DOCUMENT PASSAGE.
+--

[PATCH v2 3/6] samples/landlock: Support LANDLOCK_SCOPE_PATHNAME_UNIX_SOCKET

Sat Jan 31 17:48:24 UTC 2026

On 1/29/26 21:27, Mickaël Salaün wrote:
> We should have a (potentially small) description of what this patch
> does, even if it's a bit redundant with the subject.
>
>
> On Tue, Dec 30, 2025 at 05:20:21PM +0000, Tingmao Wang wrote:
>> Signed-off-by: Tingmao Wang <m at maowtm.org>
>> ---
>>
>> I've decided to use "u" as the character to control this scope bit since
>> it stands for (normal) Unix sockets.  Imo using "p" or "n" would make it less
>> clear / memorable.  Open to suggestions.
>
> Looks good to me.
>
>>
>> Also, open to suggestion whether socket scoping (pathname and abstract)
>> should be enabled by default, if LL_SCOPED is not set.  This would break
>> backward compatibility, but maybe we shouldn't guarentee backward
>> compatibility of this sandboxer in the first place, and almost all cases
>> of Landlock usage would want socket scoping.
>
> I agree that this example could have better defaults, but this should be
> done with a standalone patch series.  An important point to keep in mind
> is that this example is used by developers (e.g. potential copy/paste),
> so we need to be careful to not encourage them to create code which is
> backward incompatible.  I think the best way to do it is to request a
> default behavior for a specific Landlock ABI version (e.g. with a new
> parameter).

Just to make sure we're on the same page, I was only talking about whether
we keep the behavior of the sandboxer "backward compatible" (i.e. if
someone ran a program that relied on accessing UNIX sockets of more
privileged programs, if we make the sandboxer start enforcing socket
scoping by default, their program would stop working under this
sandboxer), I was not suggesting that we do something which will cause the
sandboxer itself to no longer work on older kernels.

But on second thought, the sandboxer is already not designed to be relied
upon to always behave the same way after an update, since the user don't
get to choose which handled access rights are added to the ruleset.  With
new bits added to either ACCESS_FS_ROUGHLY_READ or
ACCESS_FS_ROUGHLY_WRITE, the policy effectively gets more restrictive
automatically.  For example, once Günther's patch [1] that adds
LANDLOCK_ACCESS_FS_RESOLVE_UNIX is merged, the sandboxer will effectively
starts restricting pathname UNIX sockets "by default" anyway (under any
dirs not listed in LL_FS_RW).  So maybe we don't need to think too hard
about this.

[1]: https://lore.kernel.org/all/20260119203457.97676-6-gnoack3000@gmail.com/

+--

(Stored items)
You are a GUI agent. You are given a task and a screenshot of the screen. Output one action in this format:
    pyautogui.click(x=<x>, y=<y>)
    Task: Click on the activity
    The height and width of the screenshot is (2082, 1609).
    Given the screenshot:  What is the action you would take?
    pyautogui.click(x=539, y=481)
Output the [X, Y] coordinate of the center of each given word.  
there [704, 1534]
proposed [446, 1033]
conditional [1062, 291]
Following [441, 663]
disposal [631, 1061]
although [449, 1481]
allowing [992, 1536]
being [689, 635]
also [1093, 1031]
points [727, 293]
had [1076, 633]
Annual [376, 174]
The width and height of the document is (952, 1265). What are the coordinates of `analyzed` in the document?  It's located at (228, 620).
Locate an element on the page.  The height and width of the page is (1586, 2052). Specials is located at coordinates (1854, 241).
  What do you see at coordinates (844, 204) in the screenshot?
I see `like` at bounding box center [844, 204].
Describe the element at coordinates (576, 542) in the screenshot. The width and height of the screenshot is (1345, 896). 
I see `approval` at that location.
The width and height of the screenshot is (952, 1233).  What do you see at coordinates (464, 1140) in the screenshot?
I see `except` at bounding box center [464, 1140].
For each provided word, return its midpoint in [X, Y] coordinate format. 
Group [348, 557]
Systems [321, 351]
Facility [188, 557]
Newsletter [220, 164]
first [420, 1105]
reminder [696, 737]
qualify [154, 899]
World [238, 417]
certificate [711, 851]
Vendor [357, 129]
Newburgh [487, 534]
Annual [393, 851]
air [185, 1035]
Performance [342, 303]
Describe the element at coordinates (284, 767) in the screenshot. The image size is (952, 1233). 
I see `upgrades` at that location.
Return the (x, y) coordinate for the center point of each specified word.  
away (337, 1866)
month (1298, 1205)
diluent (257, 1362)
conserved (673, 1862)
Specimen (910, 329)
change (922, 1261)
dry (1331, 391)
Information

+--

EXERCISE INSTRUCTIONS.
a - In the Landlock patch thread, which character was chosen to control the new scope bit?
b - List every identifier in the Landlock patch thread that is written in capital letters and contains an underscore.
c - Rewrite the stretch of the Landlock patch thread from "On 1/29/26 21:27, Mickaël" through "Open to suggestions.", replacing "memorable" with "intuitive".
The stored items have no part in this work.

SOLUTIONS BY TASK.
a - "u"

b - LANDLOCK_SCOPE_PATHNAME_UNIX_SOCKET, LL_SCOPED, ACCESS_FS_ROUGHLY_READ, ACCESS_FS_ROUGHLY_WRITE, LANDLOCK_ACCESS_FS_RESOLVE_UNIX, LL_FS_RW

c -
On 1/29/26 21:27, Mickaël Salaün wrote:
> We should have a (potentially small) description of what this patch
> does, even if it's a bit redundant with the subject.
>
>
> On Tue, Dec 30, 2025 at 05:20:21PM +0000, Tingmao Wang wrote:
>> Signed-off-by: Tingmao Wang <m at maowtm.org>
>> ---
>>
>> I've decided to use "u" as the character to control this scope bit since
>> it stands for (normal) Unix sockets.  Imo using "p" or "n" would make it less
>> clear / intuitive.  Open to suggestions.